Culture, Communication, and Collaboration: The Human Layer
At the end of his conversation, Chris emphasizes communication and empowering people to work collaboratively. That’s not a soft add-on — it’s how infrastructure and AI strategies survive contact with reality.
Here’s what actually makes a difference inside credit unions:
- IT and business co-own outcomes. Fraud, lending, and member service leaders sit with IT and cybersecurity to define AI use cases and guardrails.
- Boards hear human stories, not just technical ones. Frame AI and infrastructure through the lens of member impact, like shortening loan decisions from days to minutes.
- Vendors are treated as partners, not magicians. External experts (like Think|Stack) bring patterns from other institutions, but your team still owns decisions and accountability.
I’ve found that the most successful AI and infrastructure efforts in credit unions are the ones where:
- The CEO can explain, in plain language, how digital infrastructure supports strategy
- The board regularly reviews cybersecurity posture with context, not fear
- Frontline and back-office staff are involved early in shaping AI use cases
Infrastructure and AI are technical, but the real constraint is usually culture.

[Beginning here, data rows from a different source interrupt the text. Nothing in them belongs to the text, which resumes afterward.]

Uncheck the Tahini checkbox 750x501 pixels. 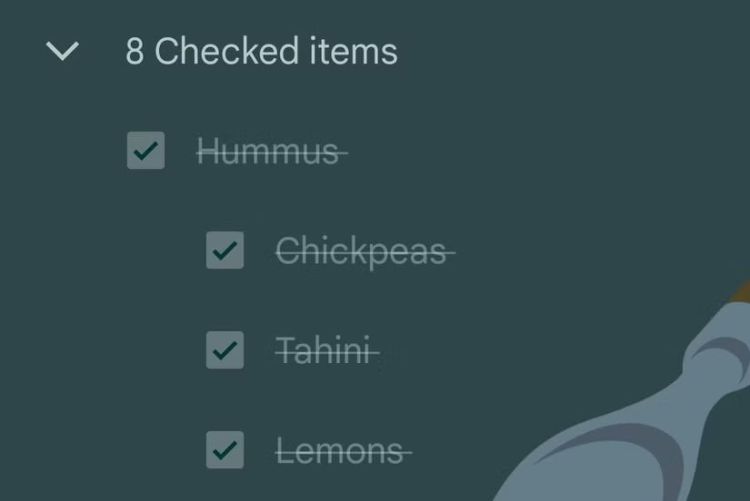point(225,350)
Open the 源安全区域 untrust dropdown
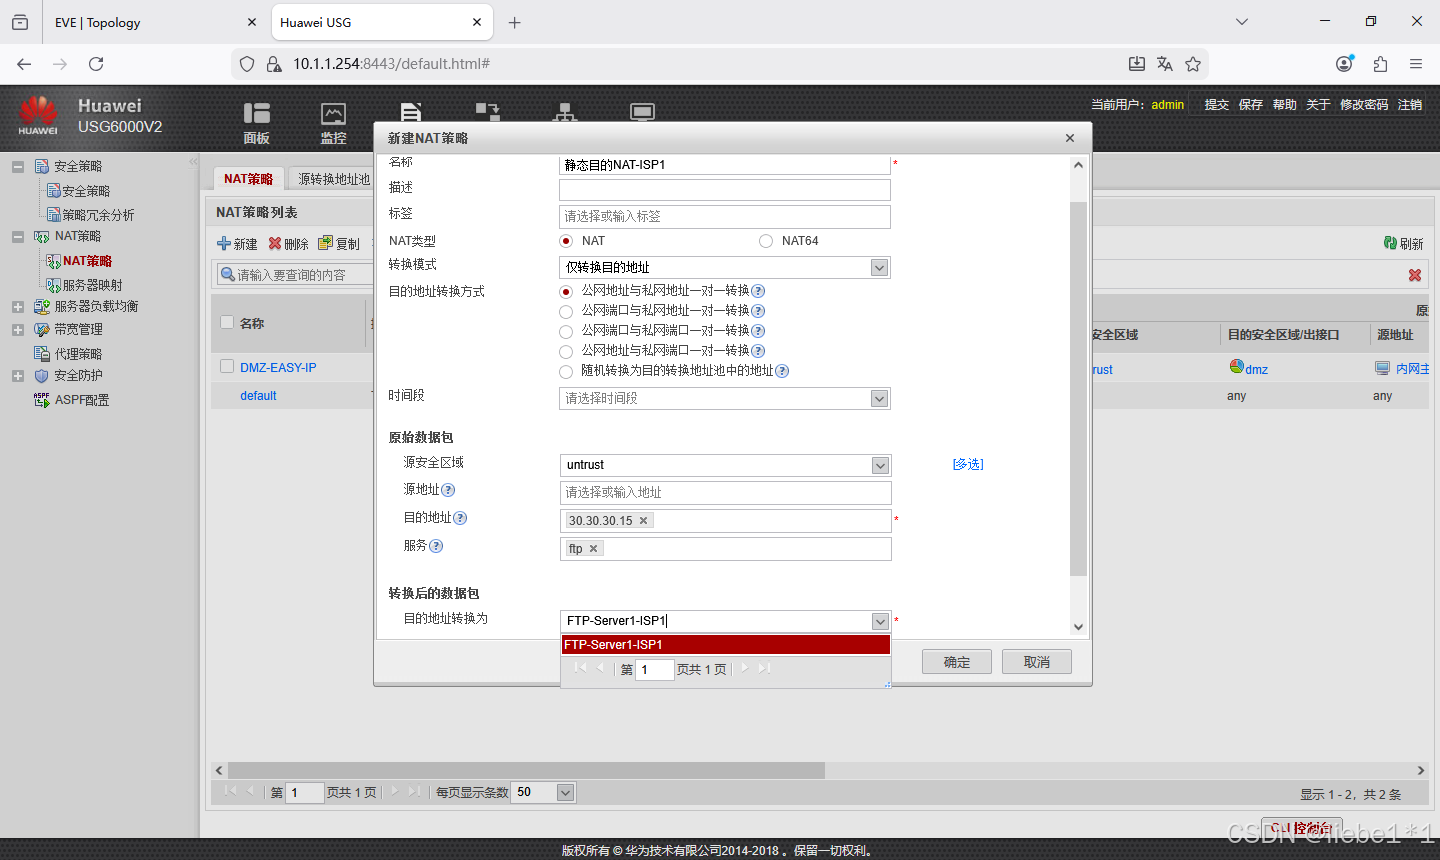The width and height of the screenshot is (1440, 860). point(878,464)
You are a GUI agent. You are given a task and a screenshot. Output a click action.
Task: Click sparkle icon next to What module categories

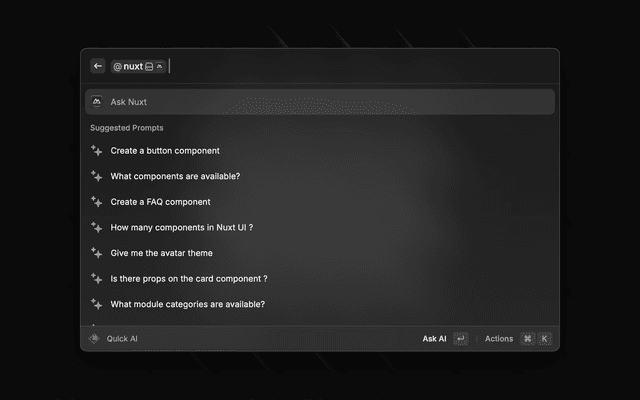(96, 304)
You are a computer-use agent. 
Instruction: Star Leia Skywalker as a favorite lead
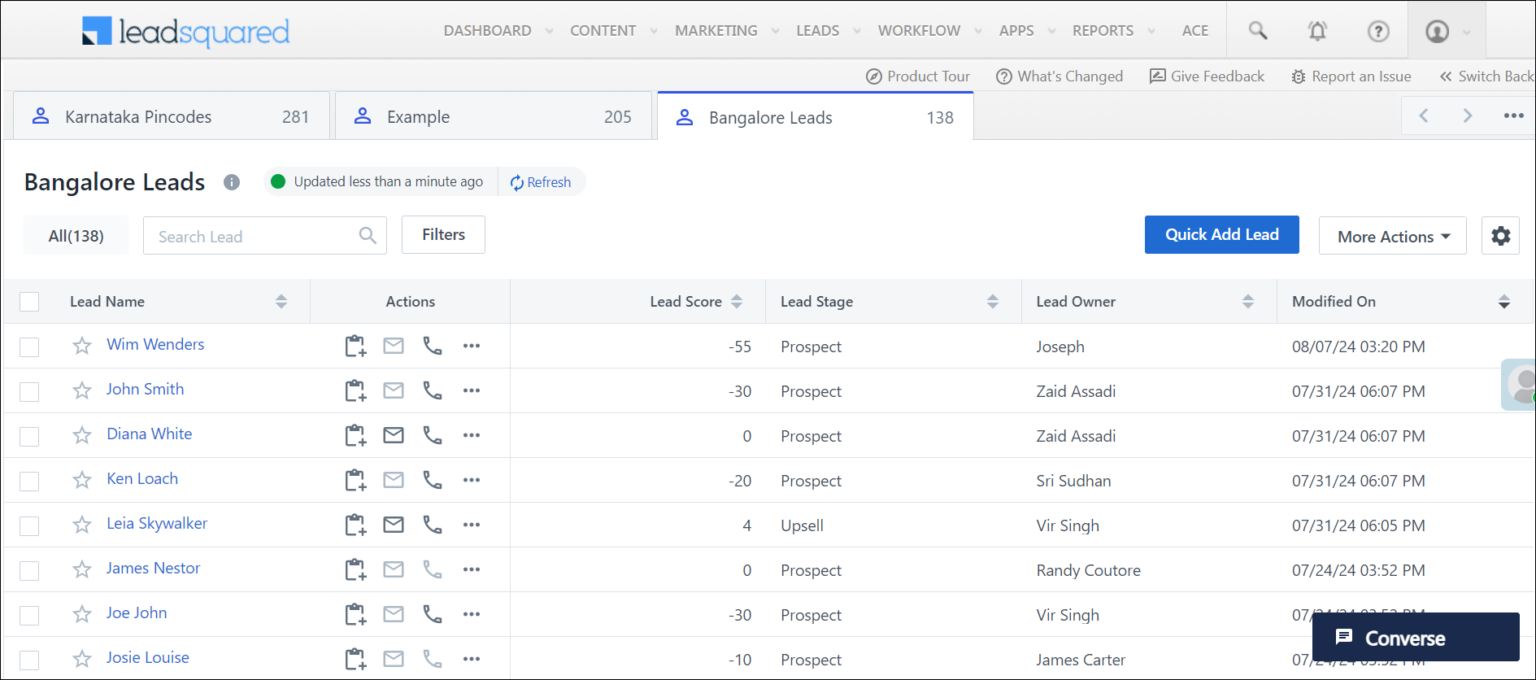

Where AI-Ready Infrastructure Fits in the Series
This article sits in the “AI for Credit Unions: Member-Centric Banking” series for a reason: every fraud model, every AI chatbot, every personalized offer depends on infrastructure and security that you control.
The central idea is straightforward:
If you want member-centric AI, you need member-centric infrastructure.
That means digital platforms that are:
- Flexible, so you can adapt to new AI tools and member needs
- Nimble, so pilots become production in months, not years
- Secure, so members can trust every new digital interaction
The next step for most credit unions isn’t “buy more AI.” The next step is asking, at the board and CEO level:
- What kind of digital infrastructure do we need to serve members the way we say we want to serve them?
- Where are we strong today, and where are the gaps blocking AI adoption?
- Which partners and internal leaders will help us build this foundation over the next 24 months?
Credit unions don’t have to match big banks dollar-for-dollar. But they do need intentional infrastructure, clear security planning, and a willingness to treat technology as a strategic conversation — just like Chris Sachse argues.
If you get that foundation right, AI stops being a buzzword and starts becoming what members actually feel: safer accounts, smarter decisions, and faster, more human service in every channel.